Negro, el perro secuestrado que fue liberado por su dueño a punta de machete.
El perro fue victima de una venganza contra su dueño, él ideó un plan con armas para liberarlo, en pocos segundos, de sus captores.
Carlitos fue de visita a lo su tío y Negro no estaba, no aparecía, ese perro que Juan encontró en la calle lleno de sarna, que era cuero herido, que ni pestañas tenía, ese mismo que curó a puro aceite quemado y azufre.
— ¿Qué hacemos?— Se preguntó Juan y le preguntó a su sobrino—.Yo sé dónde está y quién lo tiene. ¡Qué hijo de puta!, se hace el pelotudo, pero yo escuché los ladridos.
Juan se paraba en la puerta de entrada del hotel familiar que comandaba con un rebenque en la mano y Negro al lado, tomaba mate tranquilo, todos en el barrio sabían que con sólo una mirada el centinela atacaba.
— ¿Qué hacemos?—, le volvió a preguntar a Carlitos.
—Le rompemos la puerta y se lo sacamos—, se entusiasmaba su sobrino.
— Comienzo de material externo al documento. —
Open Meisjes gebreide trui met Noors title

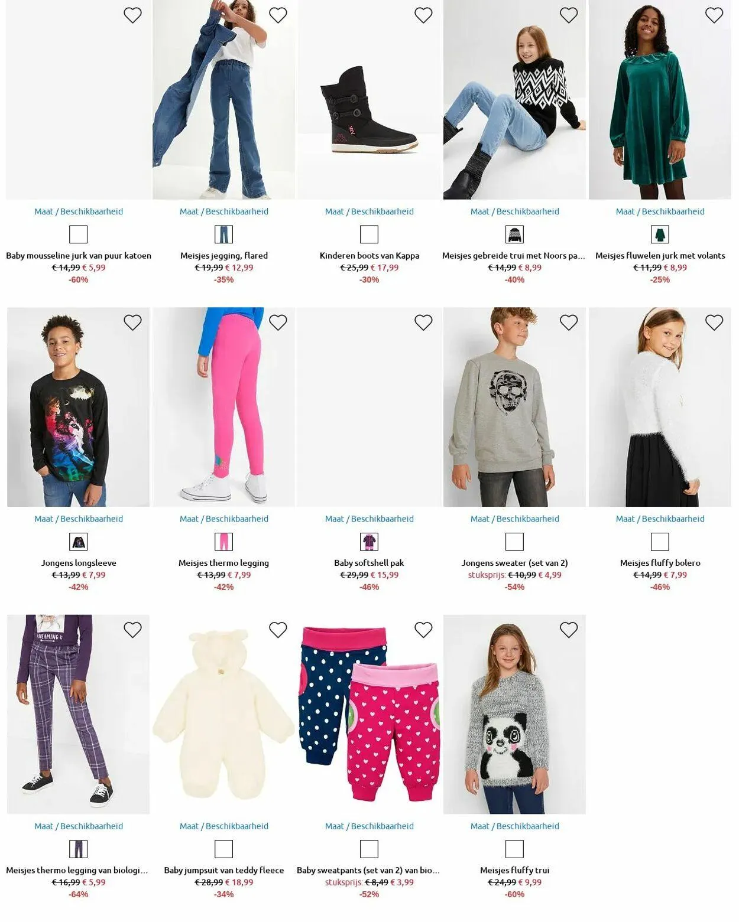click(x=514, y=256)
Con los años confesaría que a ese tipo de cagadas se le animaba porque quería ser tan guapo como su tío.
—Bueno, llevo a los nenes a lo de tu mamá, cargamos el acoplado y nos vamos rajando a Ezeiza—, dijo Juan mientras se rascaba la barba larga poco convencido de la idea. El acoplado estaba hasta la jeta. Eran los ocho de la mañana, Juan no estaba seguro, la disputa con su patrón lo dejaba con la suerte mal acomodada y una prefabricada para instalar en un terreno con el pastizal hasta la cintura.
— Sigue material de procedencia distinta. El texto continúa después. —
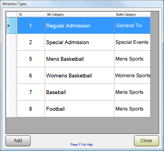
Task: Click the ID cell showing 5
Action: (x=31, y=59)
— ¿Qué hacemos?— no sé, contestó el barbudo, miró a Carlitos que le sostuvo la pregunta con los ojos. Al segundo le respondió con una pregunta: ¿Te animas a llevar el 32?, yo voy con el machete. Agarró un pisón de cemento y salieron. Puuuuuum, el estruendo sonó a un tiro, rompieron la puerta con el pisón. Carlitos apuntó con el 32 y Juan le puso el machete en el cuello al captor, levantó la cabeza y ahí estaba su perro.